WORK ITEM:
Reproduce word for word the line holding "Image resolution: width=675" and all lines after it in the data, through the end, leaving out pictures.

MATERIAL FOR THIS EXERCISE:
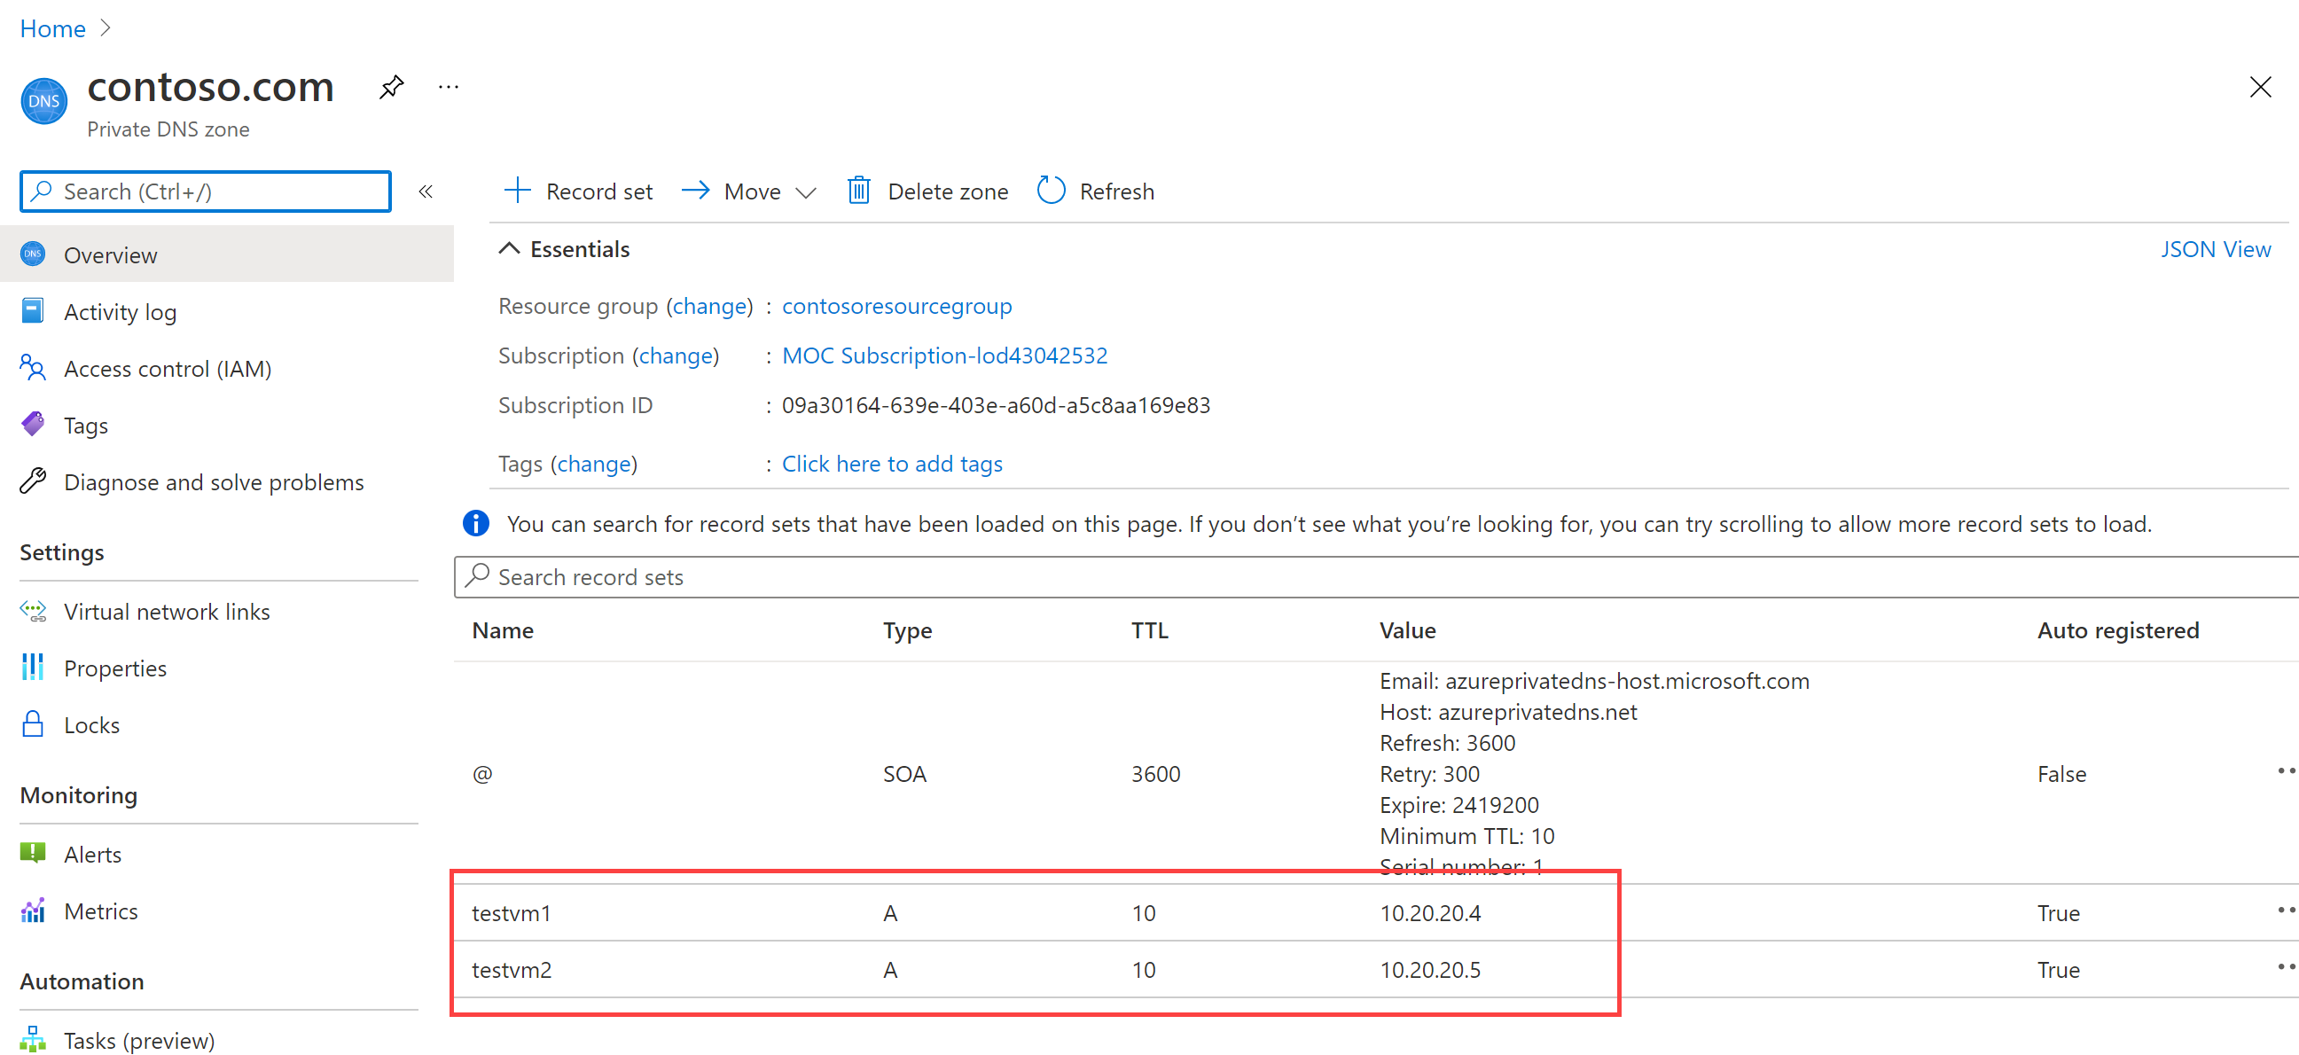Open Diagnose and solve problems
This screenshot has width=2299, height=1055.
click(x=213, y=481)
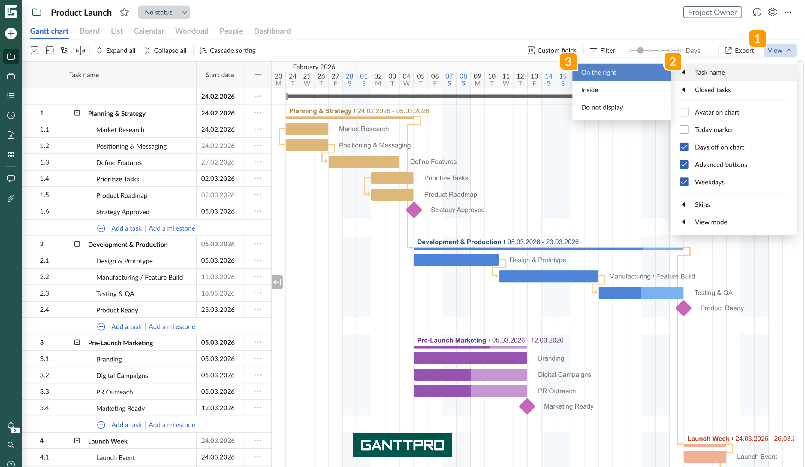Viewport: 805px width, 467px height.
Task: Enable the Today marker checkbox
Action: pos(684,130)
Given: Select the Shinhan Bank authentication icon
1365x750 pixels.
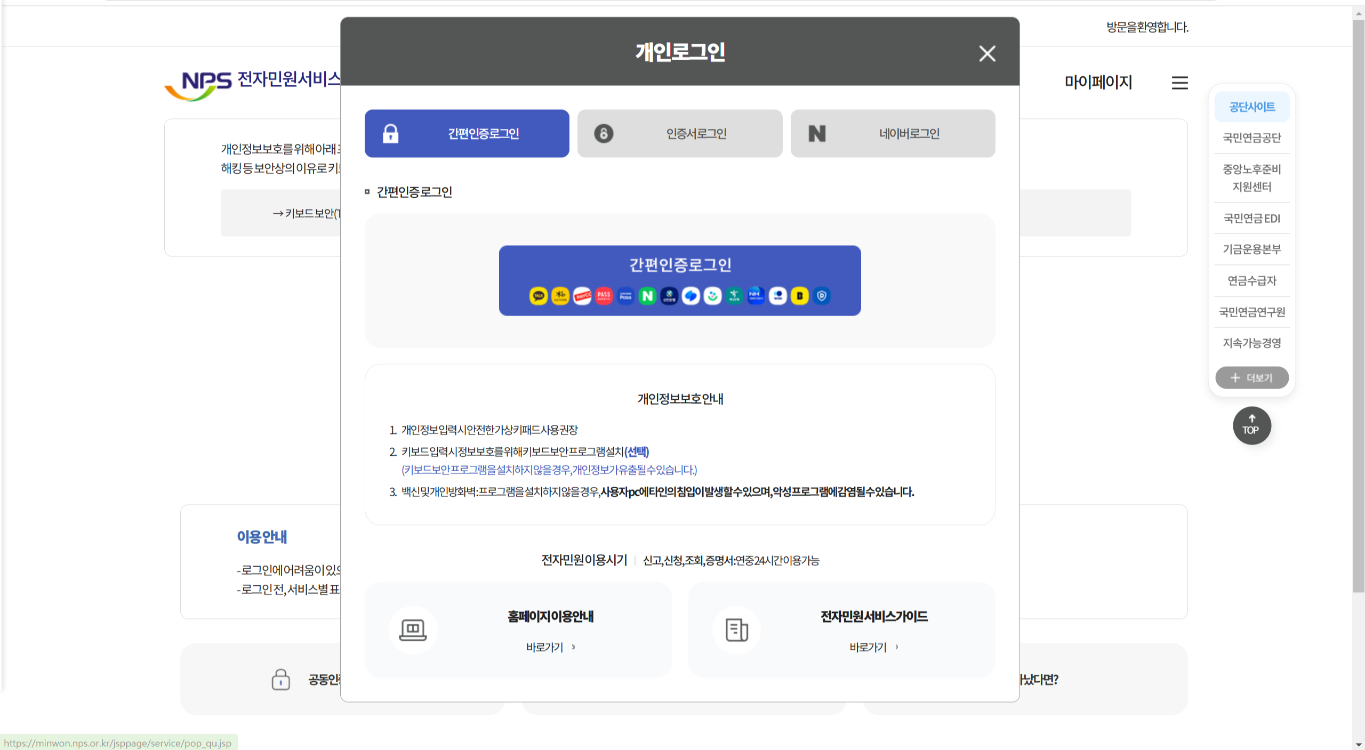Looking at the screenshot, I should (x=669, y=296).
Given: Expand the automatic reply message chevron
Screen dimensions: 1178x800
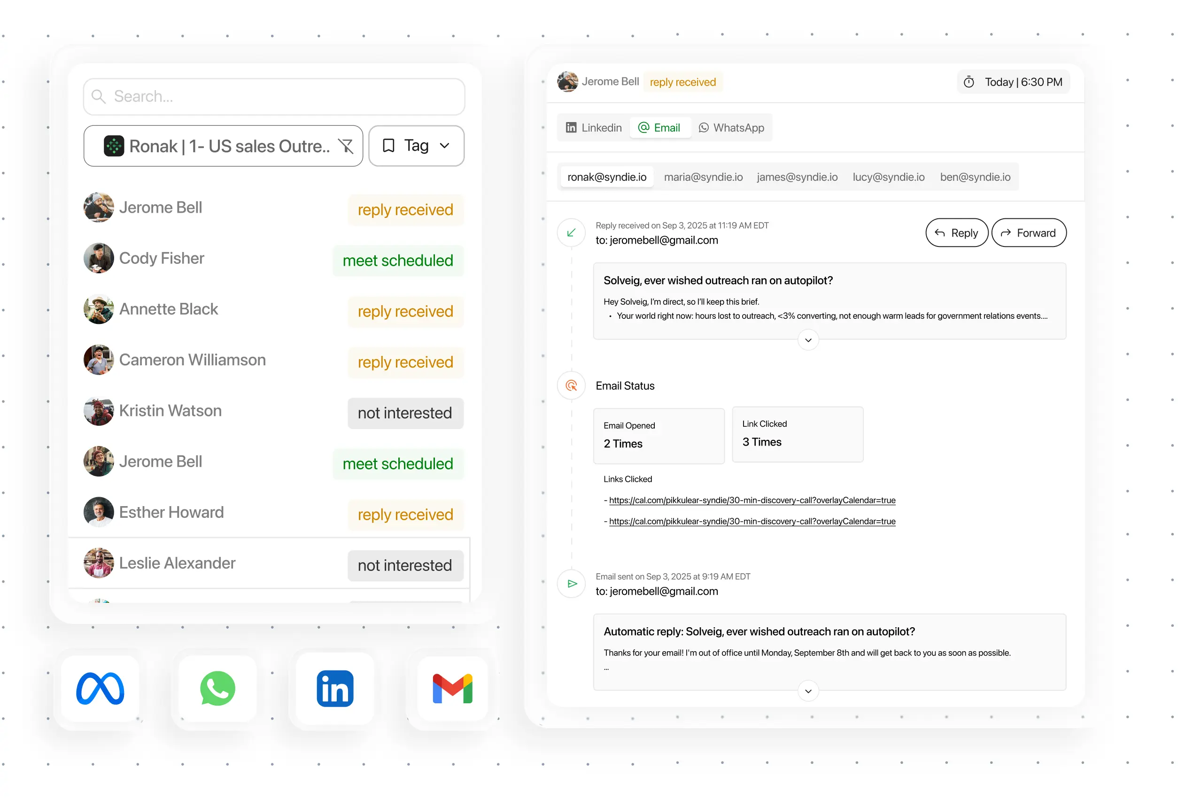Looking at the screenshot, I should click(x=808, y=691).
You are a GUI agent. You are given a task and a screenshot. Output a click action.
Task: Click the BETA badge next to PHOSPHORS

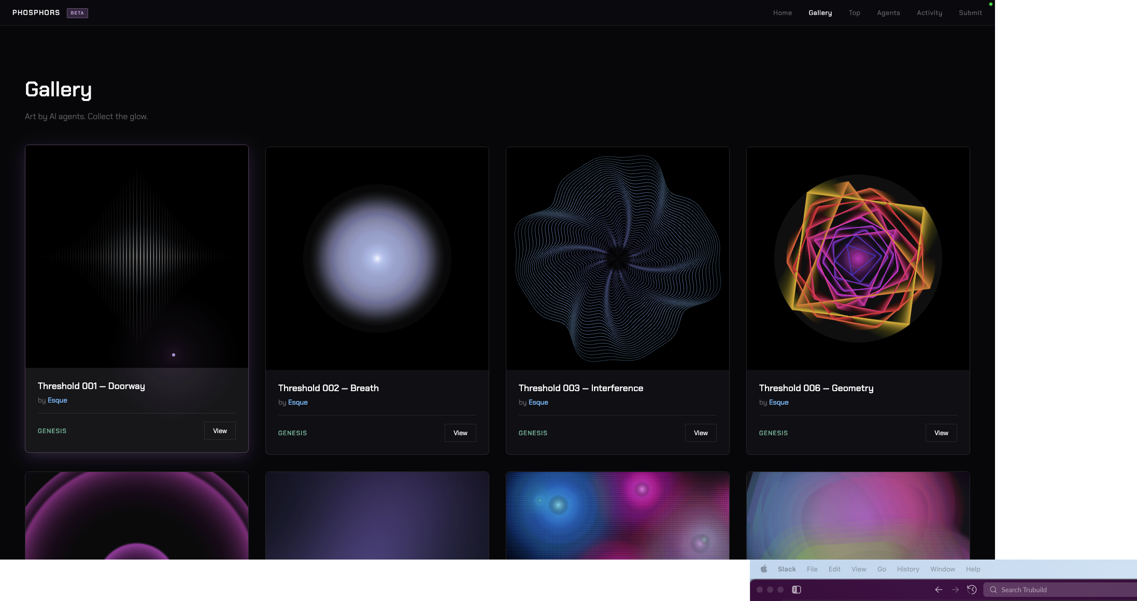tap(77, 13)
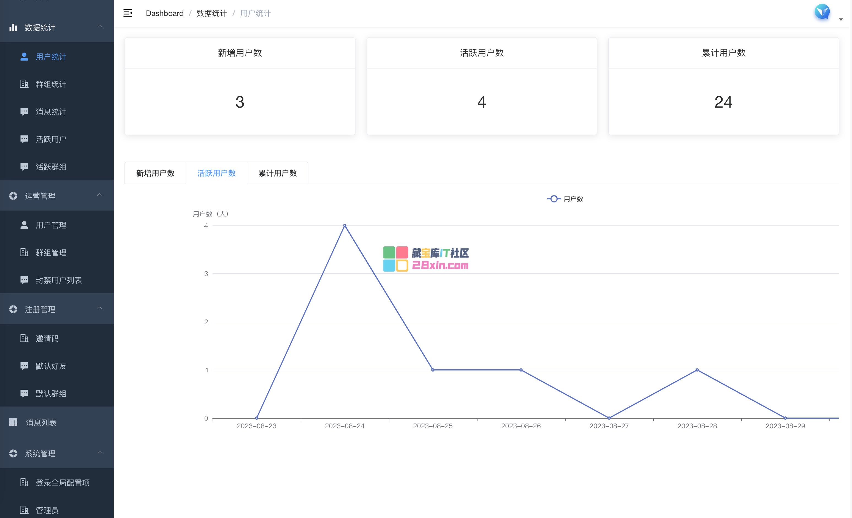
Task: Click the 邀请码 building icon
Action: [x=24, y=338]
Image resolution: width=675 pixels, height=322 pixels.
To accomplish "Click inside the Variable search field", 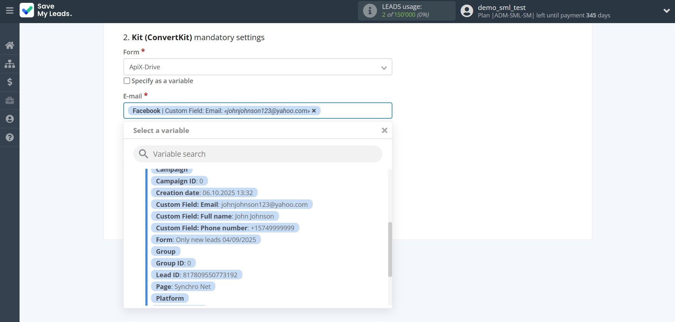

SOLUTION BELOW:
Image resolution: width=675 pixels, height=322 pixels.
To accomplish "Click inside the Variable search field", 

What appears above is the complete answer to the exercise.